The electron gun of a cathode ray tube (CRT) consists of two sections--the triode and the lens. The lens focuses the emitted electrons using three typically cylindrical elements aligned end to end on the gun axis with the triode. The triode forms the electron emitting section of the gun and comprises an electron source cathode, control grid and accelerator grid.
In operation, the cathode is heated to boil off free electrons. The control grid of the gun alternately enables and disables the electron flow as a function of negative potential. Various combinations of bias control are effective for operating the triode. For example, the electron flow from the cathode can be controlled by means of the video signal while holding the control grid at a constant cut-off potential relative to the accelerator grid. Alternatively, the video signal can be applied to the control grid while the cathode potential is maintained constant, or the video signal can be applied to the control grid and cathode with opposite phase.
Optimum performance of projection CRT guns has been found to occur with the cut-off (i.e. no electron flow) potential between the cathode and control grid to a potential maintained at a predetermined value (e.g. typically 150 volts). This is done by biasing the accelerator grid to a potential (e.g. 400 volts to 1000 volts) at which electron flow is barely stopped when the cathode and control grid potential is set at the aforementioned cut-off potential.

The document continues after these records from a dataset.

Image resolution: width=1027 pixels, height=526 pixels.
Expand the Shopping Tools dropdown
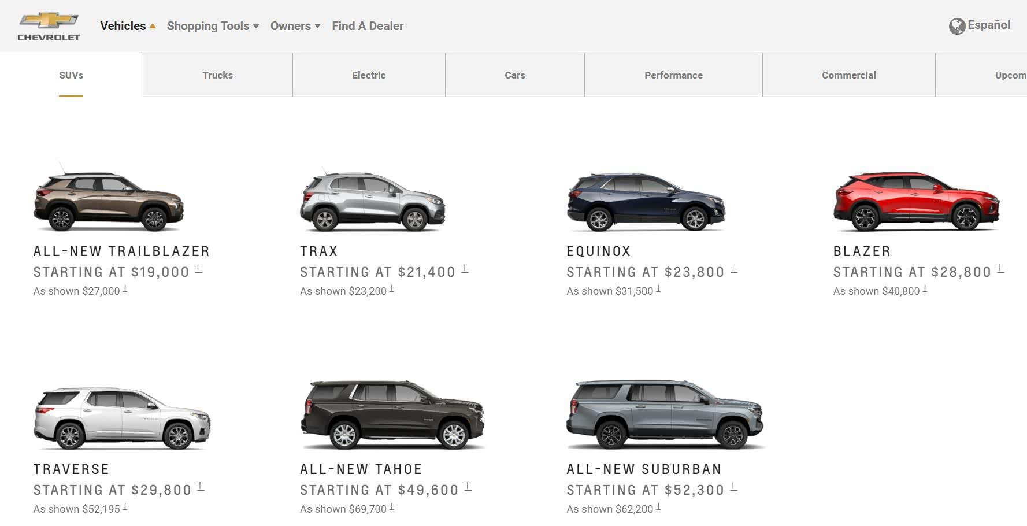(x=213, y=26)
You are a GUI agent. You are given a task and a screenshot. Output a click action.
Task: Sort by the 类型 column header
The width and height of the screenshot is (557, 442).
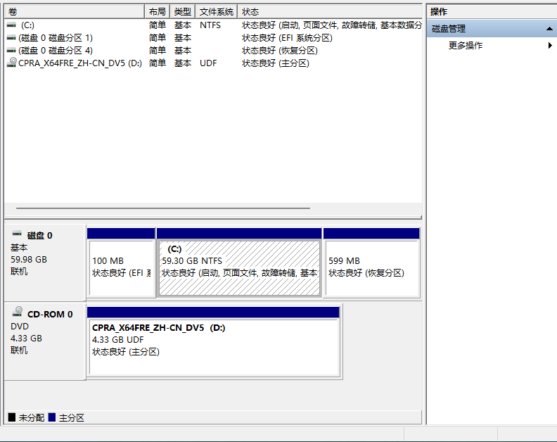coord(183,12)
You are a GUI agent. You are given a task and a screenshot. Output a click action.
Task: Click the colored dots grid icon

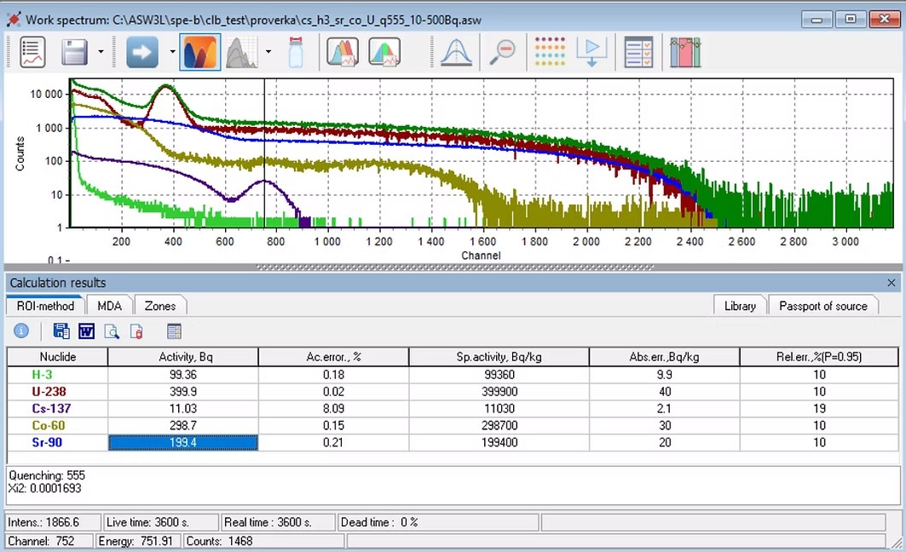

Thus, when the potential between the control grid and cathode is decreased from the cut-off value, electrons are caused to flow from the cathode to the phosphor coating on the viewing surface of the CRT, resulting in generation of a visual image. The maximum allowable current flow occurs when the potential between the control grid and cathode is zero volts.
According to the prior art, wide dynamic range video amplifiers have been utilized to control the potential between the cathode and control grid of a CRT electron gun. One prior art approach utilizes cascode video amplifiers incorporating high voltage transistors. However, it has been found that such high voltage video transistors are characterized by limited frequency response and therefore incapable of providing the wide dynamic range and high bandwidth required for high resolution projections systems.
According to another prior art approach, a pair of smaller cascode amplifiers have been utilized for driving the cathode and control grid with opposite phase signals. However, this approach results in phase problems due to the delay variations between response times of the two cascode amplifiers.